[[ Given records, beginning ]]

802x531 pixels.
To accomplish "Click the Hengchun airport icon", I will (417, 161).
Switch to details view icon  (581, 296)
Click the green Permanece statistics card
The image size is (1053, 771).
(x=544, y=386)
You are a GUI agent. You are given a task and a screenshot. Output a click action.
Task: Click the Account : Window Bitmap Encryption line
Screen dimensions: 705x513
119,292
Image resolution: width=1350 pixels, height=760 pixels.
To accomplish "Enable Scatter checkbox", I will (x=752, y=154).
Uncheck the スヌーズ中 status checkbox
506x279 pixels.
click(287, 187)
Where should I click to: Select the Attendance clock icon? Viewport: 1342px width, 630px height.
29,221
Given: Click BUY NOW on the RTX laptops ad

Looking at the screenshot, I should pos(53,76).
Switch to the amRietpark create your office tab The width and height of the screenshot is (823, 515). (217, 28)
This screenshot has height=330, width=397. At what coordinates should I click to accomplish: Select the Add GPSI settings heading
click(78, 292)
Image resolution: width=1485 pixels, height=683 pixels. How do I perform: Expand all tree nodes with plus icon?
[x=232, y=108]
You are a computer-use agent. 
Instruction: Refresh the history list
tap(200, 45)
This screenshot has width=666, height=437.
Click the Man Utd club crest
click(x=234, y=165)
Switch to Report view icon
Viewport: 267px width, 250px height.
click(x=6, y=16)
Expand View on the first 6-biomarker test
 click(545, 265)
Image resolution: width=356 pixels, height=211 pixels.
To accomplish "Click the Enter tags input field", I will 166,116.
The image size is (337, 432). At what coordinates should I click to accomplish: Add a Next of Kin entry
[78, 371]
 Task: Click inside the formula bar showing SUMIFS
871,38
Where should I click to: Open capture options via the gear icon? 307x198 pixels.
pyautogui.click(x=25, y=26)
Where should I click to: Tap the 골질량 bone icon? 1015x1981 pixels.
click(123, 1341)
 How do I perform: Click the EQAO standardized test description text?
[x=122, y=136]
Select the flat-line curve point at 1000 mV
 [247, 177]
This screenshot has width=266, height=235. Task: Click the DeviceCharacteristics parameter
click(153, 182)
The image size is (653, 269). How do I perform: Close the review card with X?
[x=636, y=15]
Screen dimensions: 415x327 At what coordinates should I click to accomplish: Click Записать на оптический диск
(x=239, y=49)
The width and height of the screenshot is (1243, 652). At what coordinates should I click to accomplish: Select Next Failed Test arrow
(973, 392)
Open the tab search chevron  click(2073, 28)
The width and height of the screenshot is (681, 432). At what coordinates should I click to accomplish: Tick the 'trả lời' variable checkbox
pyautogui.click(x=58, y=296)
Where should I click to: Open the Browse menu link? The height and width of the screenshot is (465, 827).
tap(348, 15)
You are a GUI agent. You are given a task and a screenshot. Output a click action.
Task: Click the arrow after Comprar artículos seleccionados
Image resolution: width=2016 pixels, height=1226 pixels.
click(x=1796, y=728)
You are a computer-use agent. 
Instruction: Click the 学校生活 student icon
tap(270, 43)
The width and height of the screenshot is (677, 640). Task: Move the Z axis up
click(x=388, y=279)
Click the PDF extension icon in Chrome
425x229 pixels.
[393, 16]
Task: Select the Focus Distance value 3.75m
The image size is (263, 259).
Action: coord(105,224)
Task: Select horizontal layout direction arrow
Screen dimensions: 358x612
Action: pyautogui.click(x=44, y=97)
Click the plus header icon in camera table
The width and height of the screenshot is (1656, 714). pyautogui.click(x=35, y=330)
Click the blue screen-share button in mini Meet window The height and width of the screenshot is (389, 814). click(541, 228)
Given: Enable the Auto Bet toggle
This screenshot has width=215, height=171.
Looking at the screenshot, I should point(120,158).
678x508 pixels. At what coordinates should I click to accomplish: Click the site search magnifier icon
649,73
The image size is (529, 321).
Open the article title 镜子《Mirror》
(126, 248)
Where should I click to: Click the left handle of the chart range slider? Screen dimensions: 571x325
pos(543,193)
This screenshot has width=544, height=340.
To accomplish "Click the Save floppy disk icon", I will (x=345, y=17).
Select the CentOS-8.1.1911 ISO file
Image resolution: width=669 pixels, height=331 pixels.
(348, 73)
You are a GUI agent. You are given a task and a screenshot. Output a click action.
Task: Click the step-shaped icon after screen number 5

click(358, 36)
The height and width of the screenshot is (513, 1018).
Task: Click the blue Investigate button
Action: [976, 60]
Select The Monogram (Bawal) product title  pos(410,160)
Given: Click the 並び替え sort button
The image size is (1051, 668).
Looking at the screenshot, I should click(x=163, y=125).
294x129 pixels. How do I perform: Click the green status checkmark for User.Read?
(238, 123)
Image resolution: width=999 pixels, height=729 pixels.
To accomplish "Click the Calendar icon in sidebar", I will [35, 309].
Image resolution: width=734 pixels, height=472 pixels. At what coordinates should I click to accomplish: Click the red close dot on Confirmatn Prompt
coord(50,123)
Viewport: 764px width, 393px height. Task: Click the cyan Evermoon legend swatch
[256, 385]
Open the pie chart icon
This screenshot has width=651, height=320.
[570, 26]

[[ Given records, end ]]

The problem
Your job is to reproduce the data in full, with every line intact.

Response
802x531 pixels.
To accomplish "Click the Hengchun airport icon", I will (417, 161).
Switch to details view icon  (581, 296)
Click the green Permanece statistics card
The image size is (1053, 771).
(x=544, y=386)
You are a GUI agent. You are given a task and a screenshot. Output a click action.
Task: Click the Account : Window Bitmap Encryption line
Screen dimensions: 705x513
119,292
Image resolution: width=1350 pixels, height=760 pixels.
To accomplish "Enable Scatter checkbox", I will (x=752, y=154).
Uncheck the スヌーズ中 status checkbox
506x279 pixels.
click(287, 187)
Where should I click to: Select the Attendance clock icon? Viewport: 1342px width, 630px height.
29,221
Given: Click BUY NOW on the RTX laptops ad

Looking at the screenshot, I should pos(53,76).
Switch to the amRietpark create your office tab The width and height of the screenshot is (823, 515). (217, 28)
This screenshot has height=330, width=397. At what coordinates should I click to accomplish: Select the Add GPSI settings heading
click(78, 292)
Image resolution: width=1485 pixels, height=683 pixels. How do I perform: Expand all tree nodes with plus icon?
[x=232, y=108]
You are a computer-use agent. 
Instruction: Refresh the history list
tap(200, 45)
This screenshot has width=666, height=437.
Click the Man Utd club crest
click(x=234, y=165)
Switch to Report view icon
Viewport: 267px width, 250px height.
click(x=6, y=16)
Expand View on the first 6-biomarker test
 click(545, 265)
Image resolution: width=356 pixels, height=211 pixels.
To accomplish "Click the Enter tags input field", I will 166,116.
The image size is (337, 432). At what coordinates should I click to accomplish: Add a Next of Kin entry
[78, 371]
 Task: Click inside the formula bar showing SUMIFS
871,38
Where should I click to: Open capture options via the gear icon? 307x198 pixels.
pyautogui.click(x=25, y=26)
Where should I click to: Tap the 골질량 bone icon? 1015x1981 pixels.
click(123, 1341)
 How do I perform: Click the EQAO standardized test description text?
[x=122, y=136]
Select the flat-line curve point at 1000 mV
 [247, 177]
This screenshot has width=266, height=235. Task: Click the DeviceCharacteristics parameter
click(153, 182)
The image size is (653, 269). How do I perform: Close the review card with X?
[x=636, y=15]
Screen dimensions: 415x327 At what coordinates should I click to accomplish: Click Записать на оптический диск
(x=239, y=49)
The width and height of the screenshot is (1243, 652). At what coordinates should I click to accomplish: Select Next Failed Test arrow
(973, 392)
Open the tab search chevron  click(2073, 28)
The width and height of the screenshot is (681, 432). At what coordinates should I click to accomplish: Tick the 'trả lời' variable checkbox
pyautogui.click(x=58, y=296)
Where should I click to: Open the Browse menu link? The height and width of the screenshot is (465, 827).
tap(348, 15)
You are a GUI agent. You are given a task and a screenshot. Output a click action.
Task: Click the arrow after Comprar artículos seleccionados
Image resolution: width=2016 pixels, height=1226 pixels.
click(x=1796, y=728)
You are a computer-use agent. 
Instruction: Click the 学校生活 student icon
tap(270, 43)
The width and height of the screenshot is (677, 640). Task: Move the Z axis up
click(x=388, y=279)
Click the PDF extension icon in Chrome
425x229 pixels.
[393, 16]
Task: Select the Focus Distance value 3.75m
The image size is (263, 259).
Action: coord(105,224)
Task: Select horizontal layout direction arrow
Screen dimensions: 358x612
Action: pyautogui.click(x=44, y=97)
Click the plus header icon in camera table
The width and height of the screenshot is (1656, 714). pyautogui.click(x=35, y=330)
Click the blue screen-share button in mini Meet window The height and width of the screenshot is (389, 814). click(541, 228)
Given: Enable the Auto Bet toggle
This screenshot has width=215, height=171.
Looking at the screenshot, I should point(120,158).
678x508 pixels. At what coordinates should I click to accomplish: Click the site search magnifier icon
649,73
The image size is (529, 321).
Open the article title 镜子《Mirror》
(126, 248)
Where should I click to: Click the left handle of the chart range slider? Screen dimensions: 571x325
pos(543,193)
This screenshot has width=544, height=340.
To accomplish "Click the Save floppy disk icon", I will (x=345, y=17).
Select the CentOS-8.1.1911 ISO file
Image resolution: width=669 pixels, height=331 pixels.
(348, 73)
You are a GUI agent. You are given a task and a screenshot. Output a click action.
Task: Click the step-shaped icon after screen number 5

click(358, 36)
The height and width of the screenshot is (513, 1018).
Task: Click the blue Investigate button
Action: [976, 60]
Select The Monogram (Bawal) product title  pos(410,160)
Given: Click the 並び替え sort button
The image size is (1051, 668).
Looking at the screenshot, I should click(x=163, y=125).
294x129 pixels. How do I perform: Click the green status checkmark for User.Read?
(238, 123)
Image resolution: width=999 pixels, height=729 pixels.
To accomplish "Click the Calendar icon in sidebar", I will [35, 309].
Image resolution: width=734 pixels, height=472 pixels. At what coordinates should I click to accomplish: Click the red close dot on Confirmatn Prompt
coord(50,123)
Viewport: 764px width, 393px height. Task: Click the cyan Evermoon legend swatch
[256, 385]
Open the pie chart icon
This screenshot has width=651, height=320.
[570, 26]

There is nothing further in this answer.